— Судари и сударыни! Граждане и гражданочки! Билеты попрошу предъявить.
Милиционер, крупный, здоровенный, будто деревенский, и почти ласково объявил, но зал дрогнул, какой-то вздох прошелестел, и все задвигалось, завозилось, зашелупонилось, и он сам, истерик несчастный, вспотел ладонями — куда билет сунул: в пиджак? в карман дубленки, в бумажник — куда? а нашел сразу, только рукой потянулся — здесь! вздохнул с облегчением и обомлел, оглядываясь. Никто, кроме него, кажется, билетов и не искал. Все прочие замедленно аккуратно собирали вещи, вещички, пакеты пластиковые с выцветшими картинками — а чемоданов ни у кого и не было! и неуклюже вставали, молча в затылок, в пионерскую линеечку, в зековскую череду, и медленно и мимо розовощекого представителя закона, а тот уже был не один, с ним еще двое, помладше чином и ростом поменьше, томились, скучая, пока эти выйдут, а эти — шаг за шагом — к высокой двери, не глядя ни на службиста, ни на его подручных, ни на редких сударей и сударынь. Но и друг на друга не глядели, а как заведенные шествовали, обреченно, но не стыдливо, тихо, но не покорно, волоча ноги или под себя подгребая, как та женщина рядом, оказавшаяся не ровесницей, а крепкой еще бабенкой с размазанными от спанья губами, так она еще и прихрамывала, постукивая ногой, и потому была последней. Отстала, когда они уже удалились, исчезая, один за другим, но все вместе.
— Куда они? — спросил кто-то.
— На Курский, — ответил милиционер, — а там уж, — и пожал плечами.
Но он был один из них! черствый, усохший пумперникель.
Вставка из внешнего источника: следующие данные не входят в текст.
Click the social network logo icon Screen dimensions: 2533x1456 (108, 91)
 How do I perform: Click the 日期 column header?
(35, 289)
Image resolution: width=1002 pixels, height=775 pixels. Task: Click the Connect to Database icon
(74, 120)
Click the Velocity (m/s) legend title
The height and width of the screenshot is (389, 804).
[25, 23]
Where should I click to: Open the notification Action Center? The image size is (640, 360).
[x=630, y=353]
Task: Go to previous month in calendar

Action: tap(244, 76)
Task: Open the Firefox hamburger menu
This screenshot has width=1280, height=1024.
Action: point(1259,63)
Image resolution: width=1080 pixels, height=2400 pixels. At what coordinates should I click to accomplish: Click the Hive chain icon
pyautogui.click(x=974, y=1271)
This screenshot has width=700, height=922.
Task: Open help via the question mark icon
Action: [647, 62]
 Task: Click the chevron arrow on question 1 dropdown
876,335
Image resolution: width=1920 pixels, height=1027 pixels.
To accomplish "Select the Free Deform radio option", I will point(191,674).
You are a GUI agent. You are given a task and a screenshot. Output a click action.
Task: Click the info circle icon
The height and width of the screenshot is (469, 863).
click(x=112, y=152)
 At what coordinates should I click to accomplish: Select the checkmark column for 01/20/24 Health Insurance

Он должен был встать в затылок впереди идущему, согнуть плечи и в потусторонней почти поступи исхода уйти, раствориться в промозглой кромешности города, в бензиновой вони, пропасть в темных дворах, в затхлых подвалах, в последних вагонах последних электричек, а он сидел сытый, в общем, здоровый и сейчас заметил: ногу на ногу положил. Новая жизнь подобрала его, а он не понял почему, а вот милиционер понимал, сказал и в билет не заглянув: что вы сидите, поезд ваш подали давно!
А он невпопад про бомжей — они же замерзнут! — это к тому, что соседка его еще ковыляла, постукивая.
— Холодно? — услышал сердитое. Женщина справа, так похожая на ту, что была раньше слева, и одетая так же: шапка, сапоги скверные — это она сказала. — Не знаю, как вам, а мне так с ними и сидеть противно. Не чувствуете — воняет? Они же и пикают под себя, пьяницы.
И он действительно усмотрел темные разводы на полу.
— Поезд на Мурманск через час, а моя дочка-дура — по магазинам. Но чего уж тут такое есть, чего у нас нет! — не унималась оставшаяся, — были бы деньги. — И опять к стражу порядка: — Уборщицы когда появятся?
— Уборщицы идут! — взревел милиционер.
Так выкликают: суд идет. И эксперт, хотя и неподсуден, потому что с билетом, рванул с места, а тут еще голос сверху про посадку объявил, так он побежал почти, чтобы в ритм тех шагов не попасть. Не бежал — несся. И, не чувствуя пожилой грузности, вылетел на платформу, едва не сбив милое создание, улыбнувшееся блестящими черными губами.
И вот он уже бойко шагал по перрону наравне с другими, и поезд ждал, а все вокруг шли, перегоняя друг друга; он сам перегнал длиннющего акселерата с лыжами и в шапке гнома, так, смирившись, обозвал убор спартаковский, а тому, с лыжами, махали руками такие же у следующего вагона, но он его опередил, шибко скользя подошвами башмаков, и к этому вагону прямо подкатил, развеселившись. И потом, уже сбросив так тяготившую дубленку и живот поджав, чтобы не мешать проходящим пассажирам, носом к стеклу — наблюдал вокзальную чехарду. И, выспренно вопрошая пространство: какая она, эта жизнь? какая? застеснялся, будто можно было подслушать его вечный монолог в одиночку, выдохнул, шепча: такая, такая! Еще ниже голову опустил и увидел свои руки с вдавленным обручальным кольцом на безымянном пальце левой и темные пятна на коже, которые, появившись, уже не пропадут, а только расползутся, погустеют, и вместо вечного своего ответа: такая, такая! — прошелестел безмолвное — жизнь.